Written problem a
Switch "team name" to "squad name" in the entries from the line holding "The image size is (772, 600)." through the line holding "[x=354, y=150]", inclusive, and give back only those lines with nothing else changed.

Text extract
○ ○ ○ ○ ○

On Tue, Jan 3, 2012 at 11:28 PM, Tom Lane <t...@sss.pgh.pa.us> wrote:
> Jim Nasby <j...@nasby.net> writes:
>> On Jan 3, 2012, at 12:11 PM, Simon Riggs wrote:
>>> This could well be related to the fact that DropRelFileNodeBuffers()
>>> does a scan of shared_buffers, which is an O(N) approach no matter the
>>> size of the index.
>
>> Couldn't we just leave the buffers alone? Once an index is dropped and 
>> that's pushed out through the catalog then nothing should be trying to 
>> access them and they'll eventually just get aged out.
>
> No, we can't, because if they're still dirty then the bgwriter would
> first try to write them to the no-longer-existing storage file.  It's
> important that we kill the buffers immediately during relation drop.

○ ○ ○ ○ ○

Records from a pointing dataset
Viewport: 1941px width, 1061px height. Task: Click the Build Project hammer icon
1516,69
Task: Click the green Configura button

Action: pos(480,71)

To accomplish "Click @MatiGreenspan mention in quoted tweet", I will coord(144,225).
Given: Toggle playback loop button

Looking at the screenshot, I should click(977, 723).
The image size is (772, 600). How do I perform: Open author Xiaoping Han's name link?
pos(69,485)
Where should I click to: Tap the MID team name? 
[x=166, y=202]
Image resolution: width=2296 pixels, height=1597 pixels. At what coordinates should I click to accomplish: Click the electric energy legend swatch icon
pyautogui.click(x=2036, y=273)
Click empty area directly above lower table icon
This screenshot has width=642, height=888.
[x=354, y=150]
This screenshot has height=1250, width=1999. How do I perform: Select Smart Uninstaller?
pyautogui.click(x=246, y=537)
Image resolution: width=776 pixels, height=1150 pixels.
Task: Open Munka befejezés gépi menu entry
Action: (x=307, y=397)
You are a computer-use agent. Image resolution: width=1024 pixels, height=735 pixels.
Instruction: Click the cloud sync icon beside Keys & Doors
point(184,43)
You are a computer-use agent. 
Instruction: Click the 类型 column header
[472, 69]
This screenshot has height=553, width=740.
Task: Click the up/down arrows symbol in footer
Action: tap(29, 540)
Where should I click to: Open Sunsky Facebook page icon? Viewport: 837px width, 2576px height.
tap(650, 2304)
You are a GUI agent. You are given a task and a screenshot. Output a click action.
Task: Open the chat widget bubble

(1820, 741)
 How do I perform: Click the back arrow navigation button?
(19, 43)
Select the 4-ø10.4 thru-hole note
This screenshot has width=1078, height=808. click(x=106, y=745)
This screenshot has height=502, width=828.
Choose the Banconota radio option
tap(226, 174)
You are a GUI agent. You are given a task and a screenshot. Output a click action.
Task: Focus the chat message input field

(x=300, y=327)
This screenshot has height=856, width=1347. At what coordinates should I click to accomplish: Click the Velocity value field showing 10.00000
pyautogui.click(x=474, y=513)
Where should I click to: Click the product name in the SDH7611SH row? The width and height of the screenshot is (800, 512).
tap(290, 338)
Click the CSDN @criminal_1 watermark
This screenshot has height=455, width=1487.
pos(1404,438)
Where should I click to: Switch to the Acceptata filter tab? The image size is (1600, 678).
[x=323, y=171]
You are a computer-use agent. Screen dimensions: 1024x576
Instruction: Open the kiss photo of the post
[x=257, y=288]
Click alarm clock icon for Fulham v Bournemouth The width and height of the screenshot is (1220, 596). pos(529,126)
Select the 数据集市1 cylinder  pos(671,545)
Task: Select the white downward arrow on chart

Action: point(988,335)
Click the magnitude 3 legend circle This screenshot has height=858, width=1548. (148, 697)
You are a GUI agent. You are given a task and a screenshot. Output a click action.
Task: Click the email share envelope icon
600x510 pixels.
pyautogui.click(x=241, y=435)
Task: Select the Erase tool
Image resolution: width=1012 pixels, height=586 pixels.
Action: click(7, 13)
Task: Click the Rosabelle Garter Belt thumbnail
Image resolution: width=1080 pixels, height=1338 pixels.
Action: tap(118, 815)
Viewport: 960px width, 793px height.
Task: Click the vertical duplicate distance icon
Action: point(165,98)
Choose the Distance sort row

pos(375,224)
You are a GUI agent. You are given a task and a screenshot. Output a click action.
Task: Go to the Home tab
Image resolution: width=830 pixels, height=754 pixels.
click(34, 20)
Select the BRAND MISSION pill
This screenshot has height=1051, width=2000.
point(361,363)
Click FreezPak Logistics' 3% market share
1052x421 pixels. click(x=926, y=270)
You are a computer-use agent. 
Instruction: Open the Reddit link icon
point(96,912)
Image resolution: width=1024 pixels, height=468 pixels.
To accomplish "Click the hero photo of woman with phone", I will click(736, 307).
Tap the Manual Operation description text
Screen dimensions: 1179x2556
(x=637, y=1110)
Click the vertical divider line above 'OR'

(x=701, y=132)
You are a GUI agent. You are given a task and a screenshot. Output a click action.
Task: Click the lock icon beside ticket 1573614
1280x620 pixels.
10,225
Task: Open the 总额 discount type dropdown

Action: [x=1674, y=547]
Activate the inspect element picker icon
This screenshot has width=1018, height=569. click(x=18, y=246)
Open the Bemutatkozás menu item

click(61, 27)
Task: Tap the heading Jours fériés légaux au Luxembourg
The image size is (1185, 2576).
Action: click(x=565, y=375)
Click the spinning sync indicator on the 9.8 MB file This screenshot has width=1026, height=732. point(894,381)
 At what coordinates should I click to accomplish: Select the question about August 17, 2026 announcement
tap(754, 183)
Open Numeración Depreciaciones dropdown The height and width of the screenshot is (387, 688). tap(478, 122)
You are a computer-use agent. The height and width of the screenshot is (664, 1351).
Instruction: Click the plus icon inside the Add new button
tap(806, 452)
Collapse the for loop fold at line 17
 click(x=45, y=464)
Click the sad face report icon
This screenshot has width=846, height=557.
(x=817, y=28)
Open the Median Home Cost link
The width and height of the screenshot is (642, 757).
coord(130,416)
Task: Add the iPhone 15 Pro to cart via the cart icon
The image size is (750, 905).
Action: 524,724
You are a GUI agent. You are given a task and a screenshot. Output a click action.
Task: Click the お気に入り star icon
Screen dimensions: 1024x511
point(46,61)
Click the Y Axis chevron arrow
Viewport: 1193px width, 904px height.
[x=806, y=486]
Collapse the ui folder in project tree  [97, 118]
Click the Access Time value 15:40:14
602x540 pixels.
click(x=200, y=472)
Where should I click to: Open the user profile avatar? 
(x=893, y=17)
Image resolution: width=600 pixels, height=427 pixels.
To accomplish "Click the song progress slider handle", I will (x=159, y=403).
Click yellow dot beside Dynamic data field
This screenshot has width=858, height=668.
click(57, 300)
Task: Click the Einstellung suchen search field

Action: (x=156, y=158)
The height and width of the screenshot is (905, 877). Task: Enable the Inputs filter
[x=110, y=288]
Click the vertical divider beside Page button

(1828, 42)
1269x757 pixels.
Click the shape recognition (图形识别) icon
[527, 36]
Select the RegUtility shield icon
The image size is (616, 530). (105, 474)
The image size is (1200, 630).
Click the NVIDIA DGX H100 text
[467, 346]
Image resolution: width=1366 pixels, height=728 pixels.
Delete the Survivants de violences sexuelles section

○ ○ ○ ○ ○

Written problem b
Name every person mentioned by name in the thread about dropping index buffers.

Finished answer a
The image size is (772, 600). How do I perform: Open author Xiaoping Han's name link?
pos(69,485)
Where should I click to: Tap the MID squad name? 
[x=166, y=202]
Image resolution: width=2296 pixels, height=1597 pixels. At what coordinates should I click to accomplish: Click the electric energy legend swatch icon
pyautogui.click(x=2036, y=273)
Click empty area directly above lower table icon
This screenshot has width=642, height=888.
[x=354, y=150]

Finished answer b
Tom Lane, Jim Nasby, Simon Riggs